子どもがいる夫婦の場合、離婚に伴って慰謝料に加えて養育費の支払いが求められる場合も多いですが、養育費は慰謝料とは異なり、債務整理で減額してもらえません

どうしても養育費が支払えないという場合は、相手と話し合って養育費の減額を認めてもらう必要があります。

それでも解決できないときは、家庭裁判所に申し立てて「養育費減額調停」をしてもらうことが可能です。

まとめ

債務整理では非免責債権と呼ばれる一部の支払いは減額してもらえませんが、慰謝料は非免責債権の扱いにならないことが多いため、債務整理で減額してもらえる可能性があります。
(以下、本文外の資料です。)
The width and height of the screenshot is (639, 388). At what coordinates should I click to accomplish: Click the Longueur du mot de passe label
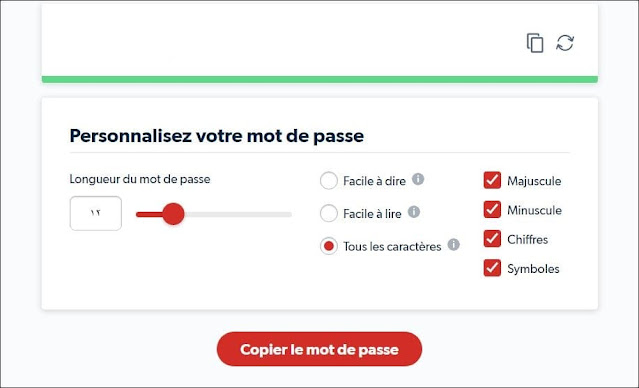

債務整理で慰謝料を減額してもらえないのは、DVやモラルハラスメントなど、悪意を持って暴力を加えた場合などに限られています。

ただし、子どもの養育費は慰謝料とは異なり、必ず非免責債権となるため、債務整理で減額してもらうことはできません。

養育費の支払いが厳しい場合は、相手と相談して減額してもらうか、家庭裁判所に養育費減額調停を申し立てる必要があります。